- **ЗАДАНИЯ К УПРАЖНЕНИЮ**:
(1) Сколько суток, согласно тексту о слёте КСП, шёл дождь?
(2) Представьте строки всех записей в виде JSON-списка строк, по одному элементу на каждую строку. Пустые строки пропустите, а изображения в ответ не включайте.

- **ИСХОДНЫЙ ТЕКСТ**:
§
Вероника ДОЛИНА: БЕЗ ТРАДИЦИИ МОЖНО ПЛАКАТЬ. ПРАЗДНОВАТЬ — НЕЛЬЗЯ

        Компания первокурсников, не имея маршрута, числясь тем, что стареющие советские хиппи звали "урлой", — потянулась по Белорусско-Балтийской ж/д за полузасекреченным Московским слетом КСП.
        Шли через болото, достойное всесоюзной игры "Зарница". Не отставали. Шевроны с гитарой-колоколом надо было предъявлять где-то на тропе. Но мы шли на протырку, советское юношество это хорошо умело.
        Оно было возвышенным, советское юношество: две дурехи (в т.ч. я) отказались верить, что на слете шансон барды сопрягают с горячительными напитками. Запретили мальчикам брать спиртное. Трое суток шел дождь. Только одному (рабфаковцу, будущему фабриканту фотообоев, держателю "Мерседеса" и погорельцу 1998 г.) хватило ума сказать "да-да" и взять литр водки. Тем и выжили.
        Ночью огромную котловину покрыла сеть костров. Пар, сгоревшие кеды, в мокрой золе — картошка. Грязный брезент, раскисшая глина, частик в томате. Романтика. Трава, смертно вытоптанная тысячами людей, гибнущая в глине, в кювете, на необъятной обочине. Лица из тьмы. Мечтательные. Вся поляна вполпьяна. Дым, туман, струна звенит в тумане: "Всё перекаты да перекаты..." (это самое простое), "Сэр Вальтер Скотт! Я ваш оруженосец! Рассчитывайте, рыцарь, на меня!" (от души голосят по соседству), где-то клянут Малюту Скуратова на домодельный лад...
        И еще кто-то поет. Я костенею, так как не знаю этих строк. Но они стоят пьянки, разъезженной травы, вытоптанного уезда:
        — Если выпало в Империи родиться,// лучше жить...
        Вцепившись в плечо совершенно незнакомому, очкастому и ехидному:
        — Это ты написал? Кто это написал?!
        И он, нашей ошалевшей компании, — похмельно, победоносно, бдительно, но и с саркастической гражданской скорбью тож:
        — Кто? Кто-кто... А Вера Инбер!
§
- **ДАННЫЕ**:
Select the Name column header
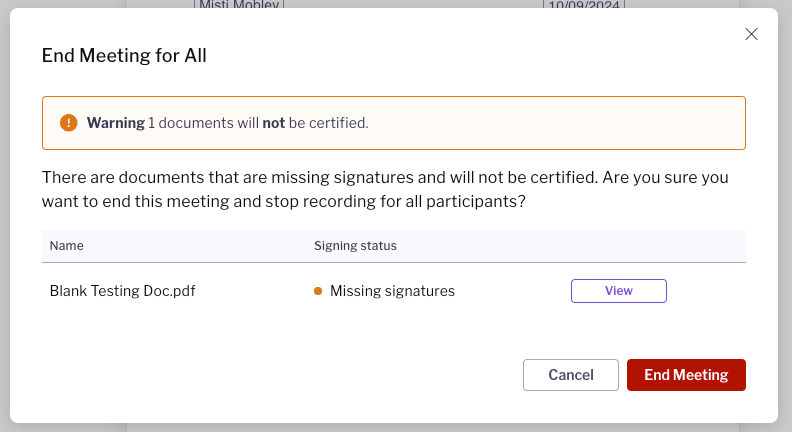 tap(66, 246)
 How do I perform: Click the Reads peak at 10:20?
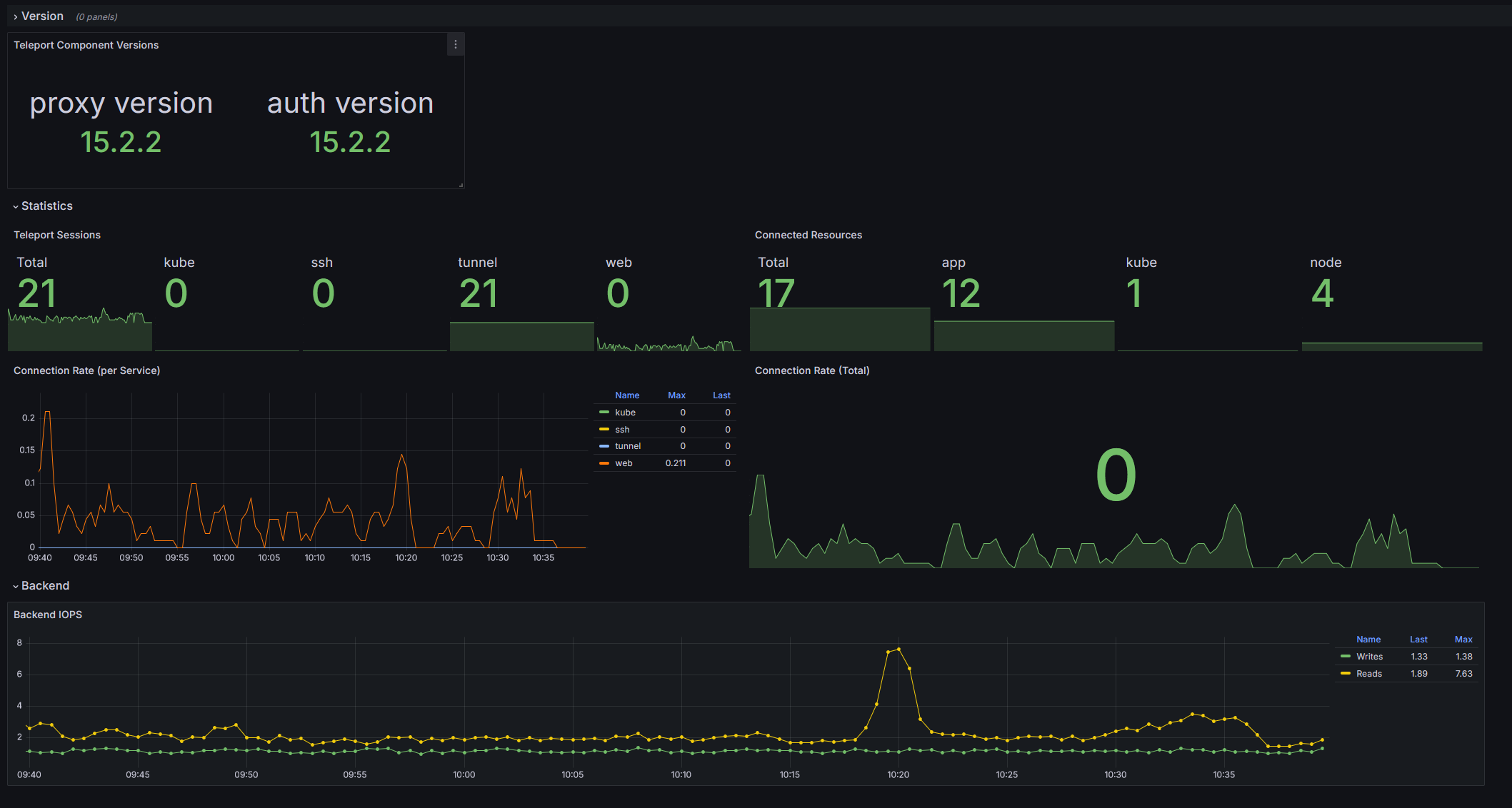[x=898, y=650]
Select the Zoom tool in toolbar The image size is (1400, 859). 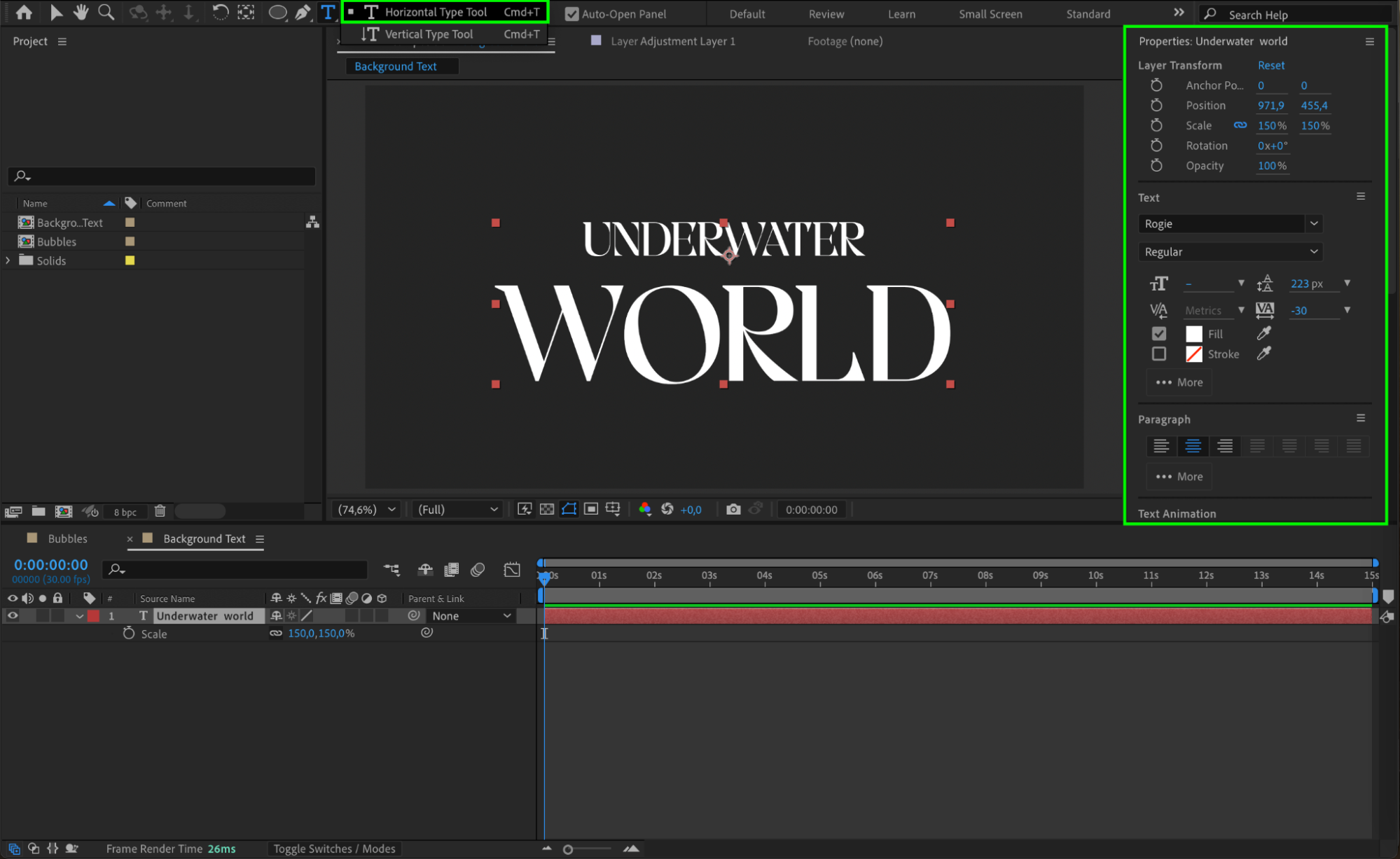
§
- **ОТВЕТЫ К ЗАДАНИЯМ**:
(1) Трое суток.

(2)
[
  "Select the Name column header",
  " tap(66, 246)",
  " How do I perform: Click the Reads peak at 10:20?",
  "[x=898, y=650]",
  "Select the Zoom tool in toolbar The image size is (1400, 859). "
]